The Greater Idaho movement is an effort in the United States for counties east of the Oregon Cascades to secede from the state of Oregon and join Idaho. It is primarily led by conservative dissatisfaction with the liberal lean of the geographically small but more heavily populated northwestern region of Oregon, driven by the Portland area and other cities in the Willamette Valley; proponents argue that the rural eastern counties have more in common with Idaho, and are not adequately represented in Oregon's state politics.

For this change to be accomplished legally, it would first require approval by local voters via ballot measures, followed by approval from the state legislatures of both Oregon and Idaho, then final approval from the U.S Congress.

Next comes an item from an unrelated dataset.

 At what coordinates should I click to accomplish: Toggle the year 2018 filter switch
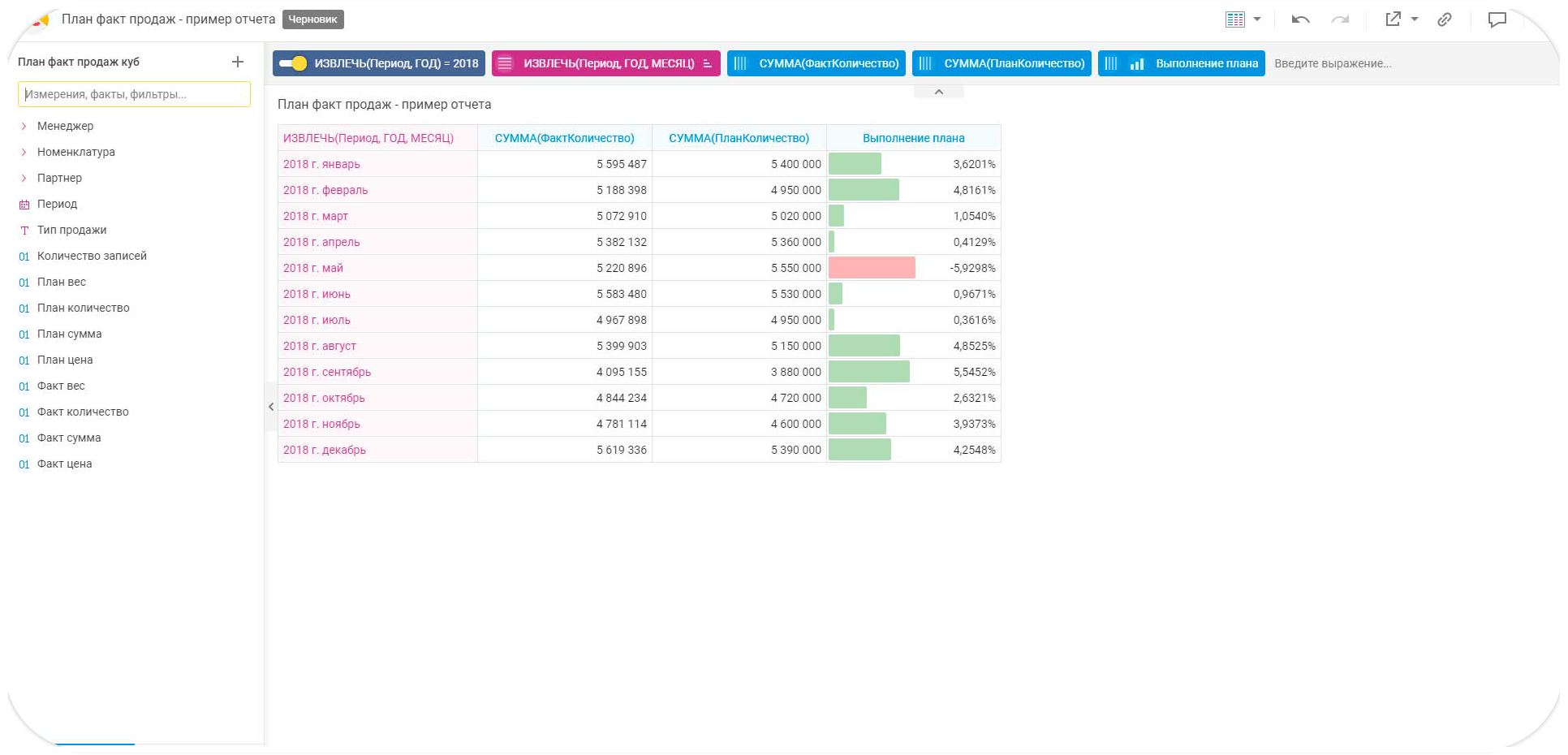point(293,63)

As of July 2024, thirteen counties in Oregon had approved ballot measures in favor of Greater Idaho, but Umatilla County, home to Hermiston, Pendleton, and 20% of the population that is proposed to join Idaho, has never had the issue reach the ballot. By May 2026, Wallowa County voters chose to rescind their previous support for the movement.

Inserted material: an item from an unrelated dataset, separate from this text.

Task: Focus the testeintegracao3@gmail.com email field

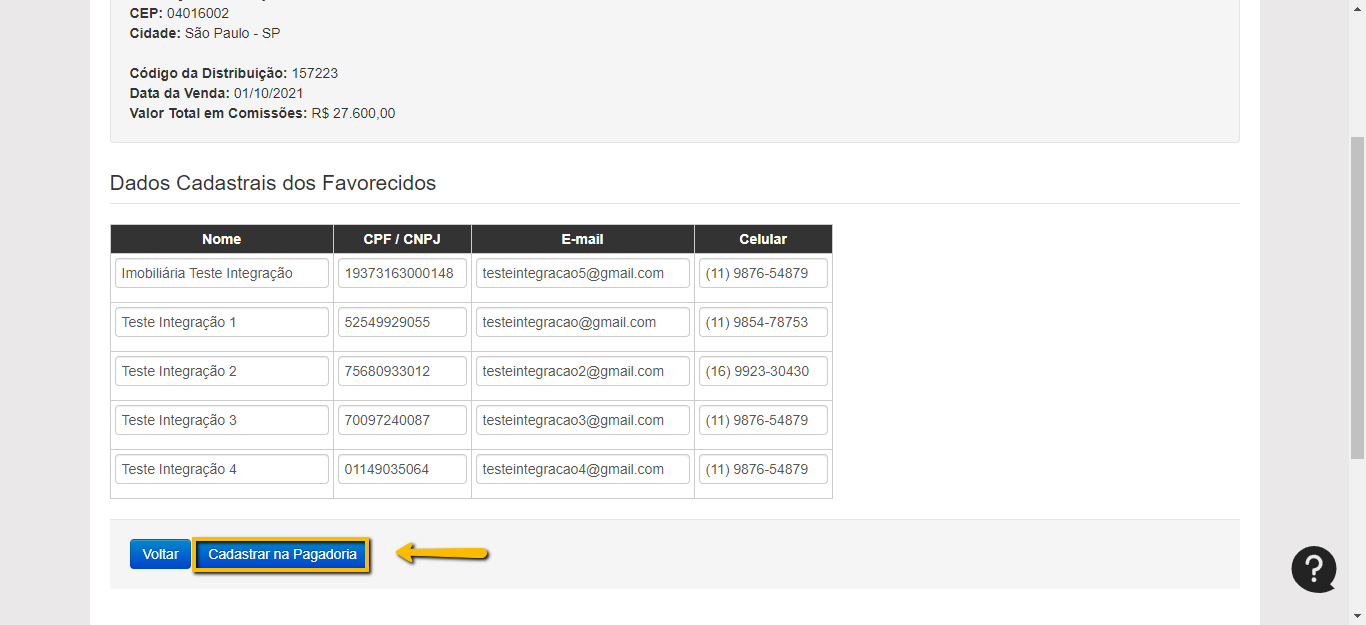Action: point(582,420)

== Background and rationale ==

Results map of the 2022 Oregon gubernatorial election

Results map of the 2024 United States presidential election in Oregon

Eastern Oregon is relatively rural and conservative, compared to the more heavily populated and politically liberal north-western corner of Oregon. Those same north-western urban areas have a majority in the Oregon Legislative Assembly. Idaho is largely conservative compared to Oregon, motivating some conservatives in eastern Oregon to advocate for relocating the border. Oregon governor Tina Kotek acknowledged the movement in 2023 saying, "I think there are a lot of Oregonians who are frustrated and don’t feel heard. That, I think, is what the movement is about."

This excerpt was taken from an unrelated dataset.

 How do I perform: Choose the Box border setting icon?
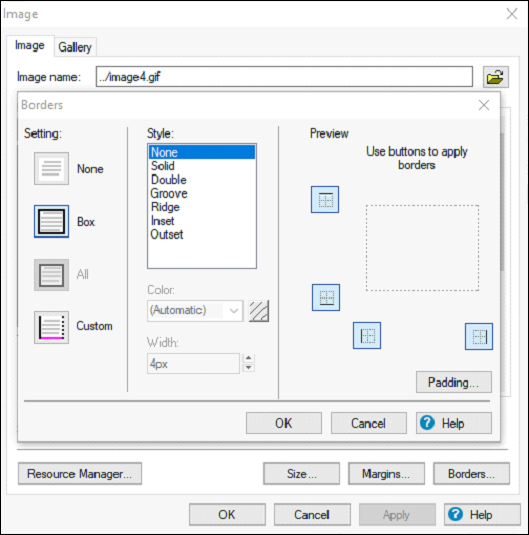(51, 221)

A number of state laws differ dramatically between Oregon and Idaho. Abortion access is starkly different, with Idaho banning nearly all abortions while Oregon imposes no legal restrictions. Tax policy is different, as Idaho charges a 6% sales tax, while Oregon does not impose a state sales tax. Oregon levies a progressive state income tax with one of the highest top rates in the U.S. at 9.9%. Minimum wage differs between the two states as well, with Idaho having the federal minimum wage of $7.25 and Oregon having an increased $14.70. Average yearly income in Idaho is $50,907, which is roughly $24 an hour while Oregon average income is $59,931 which is roughly $28.81 per hour. Drug laws differ, as like most of the West Coast, Oregon has legalized recreational marijuana, while Idaho still criminalizes possession. The Idaho state legislature opposes the rise of marijuana dispensaries in eastern Oregon serving customers from the Boise metro area; by moving the border further west, it would increase the travel time to the nearest dispensaries.

== Timeline ==
In 2020, the group called "Move Oregon's Border for a Greater Idaho" proposed breaking off most of Oregon's area and some of Northern California and join it with Idaho. In 2021, five counties in eastern Oregon voted to "require county officials to take steps to promote" adding the counties to Idaho. As of May 2024, thirteen counties in Oregon had approved ballot measures in favor of Greater Idaho: Baker, Crook, Grant, Harney, Jefferson, Klamath, Lake, Malheur, Morrow, Sherman, Union, Wallowa, and Wheeler.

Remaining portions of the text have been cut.